■ Data records ■

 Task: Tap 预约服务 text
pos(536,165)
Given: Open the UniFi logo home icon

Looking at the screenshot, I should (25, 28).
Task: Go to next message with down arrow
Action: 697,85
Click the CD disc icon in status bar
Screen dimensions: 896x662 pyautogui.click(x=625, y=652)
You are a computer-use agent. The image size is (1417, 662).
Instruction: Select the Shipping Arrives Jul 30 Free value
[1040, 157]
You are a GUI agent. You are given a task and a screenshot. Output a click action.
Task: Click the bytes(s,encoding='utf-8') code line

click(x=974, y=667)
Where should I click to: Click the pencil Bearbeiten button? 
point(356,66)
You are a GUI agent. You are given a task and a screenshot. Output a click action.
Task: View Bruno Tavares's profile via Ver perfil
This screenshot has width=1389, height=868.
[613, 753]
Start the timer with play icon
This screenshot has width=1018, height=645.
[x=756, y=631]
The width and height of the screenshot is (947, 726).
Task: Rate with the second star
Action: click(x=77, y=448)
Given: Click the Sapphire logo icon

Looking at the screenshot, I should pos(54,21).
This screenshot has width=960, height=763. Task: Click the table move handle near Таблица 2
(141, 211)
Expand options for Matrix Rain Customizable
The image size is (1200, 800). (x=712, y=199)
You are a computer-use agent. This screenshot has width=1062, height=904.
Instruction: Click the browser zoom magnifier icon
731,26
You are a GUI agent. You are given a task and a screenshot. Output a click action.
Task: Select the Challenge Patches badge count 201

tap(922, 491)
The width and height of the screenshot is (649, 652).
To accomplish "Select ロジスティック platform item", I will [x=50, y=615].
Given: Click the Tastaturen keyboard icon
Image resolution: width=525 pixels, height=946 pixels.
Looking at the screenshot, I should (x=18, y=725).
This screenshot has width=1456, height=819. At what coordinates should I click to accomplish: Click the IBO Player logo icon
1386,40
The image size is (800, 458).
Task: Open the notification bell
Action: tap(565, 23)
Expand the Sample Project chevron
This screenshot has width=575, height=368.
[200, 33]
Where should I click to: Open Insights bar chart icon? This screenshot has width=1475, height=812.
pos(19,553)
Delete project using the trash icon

■ Work to be completed ■
Render every line of the data above as a JSON list of strings, one string per line, leaving out blank lines.

■ Correct result ■
[
  " Task: Tap 预约服务 text",
  "pos(536,165)",
  "Given: Open the UniFi logo home icon",
  "Looking at the screenshot, I should (25, 28).",
  "Task: Go to next message with down arrow",
  "Action: 697,85",
  "Click the CD disc icon in status bar",
  "Screen dimensions: 896x662 pyautogui.click(x=625, y=652)",
  "You are a computer-use agent. The image size is (1417, 662).",
  "Instruction: Select the Shipping Arrives Jul 30 Free value",
  "[1040, 157]",
  "You are a GUI agent. You are given a task and a screenshot. Output a click action.",
  "Task: Click the bytes(s,encoding='utf-8') code line",
  "click(x=974, y=667)",
  "Where should I click to: Click the pencil Bearbeiten button? ",
  "point(356,66)",
  "You are a GUI agent. You are given a task and a screenshot. Output a click action.",
  "Task: View Bruno Tavares's profile via Ver perfil",
  "This screenshot has width=1389, height=868.",
  "[613, 753]",
  "Start the timer with play icon",
  "This screenshot has width=1018, height=645.",
  "[x=756, y=631]",
  "The width and height of the screenshot is (947, 726).",
  "Task: Rate with the second star",
  "Action: click(x=77, y=448)",
  "Given: Click the Sapphire logo icon",
  "Looking at the screenshot, I should pos(54,21).",
  "This screenshot has width=960, height=763. Task: Click the table move handle near Таблица 2",
  "(141, 211)",
  "Expand options for Matrix Rain Customizable",
  "The image size is (1200, 800). (x=712, y=199)",
  "You are a computer-use agent. This screenshot has width=1062, height=904.",
  "Instruction: Click the browser zoom magnifier icon",
  "731,26",
  "You are a GUI agent. You are given a task and a screenshot. Output a click action.",
  "Task: Select the Challenge Patches badge count 201",
  "tap(922, 491)",
  "The width and height of the screenshot is (649, 652).",
  "To accomplish \"Select ロジスティック platform item\", I will [x=50, y=615].",
  "Given: Click the Tastaturen keyboard icon",
  "Image resolution: width=525 pixels, height=946 pixels.",
  "Looking at the screenshot, I should (x=18, y=725).",
  "This screenshot has width=1456, height=819. At what coordinates should I click to accomplish: Click the IBO Player logo icon",
  "1386,40",
  "The image size is (800, 458).",
  "Task: Open the notification bell",
  "Action: tap(565, 23)",
  "Expand the Sample Project chevron",
  "This screenshot has width=575, height=368.",
  "[200, 33]",
  "Where should I click to: Open Insights bar chart icon? This screenshot has width=1475, height=812.",
  "pos(19,553)",
  "Delete project using the trash icon"
]